OTC:APLIF | TSX:APLI.TO

READ THE FULL APLI.TO RESEARCH REPORT

Business Update

PRESECO Trial Interim Data in Late Calendar Q1/Early Q2 2021

On January 28, 2021, Appili Therapeutics, Inc. (OTC:APLIF) (TSX:APLI.TO) provided an update on the company’s Phase 3 PRESECO ((PREventing SEvere COvid-19) trial that is evaluating favipiravir for the treatment of COVID-19 in the outpatient setting. The trial is currently recruiting patients in 12 out of 20 sites in the U.S. and is pursuing approvals to expand the trial into sites in Mexico, Brazil, and Columbia.

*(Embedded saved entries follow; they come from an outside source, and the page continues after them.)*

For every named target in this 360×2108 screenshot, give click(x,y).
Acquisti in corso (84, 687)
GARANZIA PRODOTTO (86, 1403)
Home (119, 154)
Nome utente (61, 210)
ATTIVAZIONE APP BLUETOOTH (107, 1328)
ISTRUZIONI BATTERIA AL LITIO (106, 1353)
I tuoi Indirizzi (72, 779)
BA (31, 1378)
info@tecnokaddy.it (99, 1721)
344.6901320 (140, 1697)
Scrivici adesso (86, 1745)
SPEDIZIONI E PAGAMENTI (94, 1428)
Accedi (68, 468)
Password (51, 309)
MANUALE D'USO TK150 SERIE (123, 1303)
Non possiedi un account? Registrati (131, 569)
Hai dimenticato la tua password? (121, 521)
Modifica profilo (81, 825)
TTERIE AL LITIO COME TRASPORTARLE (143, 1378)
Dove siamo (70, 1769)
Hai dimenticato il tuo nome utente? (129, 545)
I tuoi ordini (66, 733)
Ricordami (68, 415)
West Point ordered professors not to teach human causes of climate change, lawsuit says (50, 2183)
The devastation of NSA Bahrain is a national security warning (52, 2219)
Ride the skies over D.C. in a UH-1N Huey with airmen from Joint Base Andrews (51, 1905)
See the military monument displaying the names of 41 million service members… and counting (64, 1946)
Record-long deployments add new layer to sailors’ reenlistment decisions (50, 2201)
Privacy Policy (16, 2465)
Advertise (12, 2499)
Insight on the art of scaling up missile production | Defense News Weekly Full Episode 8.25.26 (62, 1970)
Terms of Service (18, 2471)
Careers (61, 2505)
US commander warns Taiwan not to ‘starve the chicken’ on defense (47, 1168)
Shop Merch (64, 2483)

The PRESECO trial is a randomized, double blind, placebo-controlled Phase 3 trial that plans to enroll 826 participants who were recently diagnosed with COVID-19 and have mild to moderate symptoms. The purpose of the trial is to determine if favipiravir can shorten the time to clinical recovery, prevent progression to severe disease, and decrease the period of infectiousness.

Appili is prioritizing resources to accelerate recruitment and data analysis for the PRESECO trial and is planning to use the information gathered from the ongoing CONTROL and PEPCO trials (discussed below) as label expansion studies to evaluate if favipiravir is efficacious as a post-exposure prophylaxis treatment. Based on current enrollment rates for PRESECO, the company anticipates interim data from that trial in late calendar Q1/early Q2 2021 with full enrollment completing in calendar Q2 2021.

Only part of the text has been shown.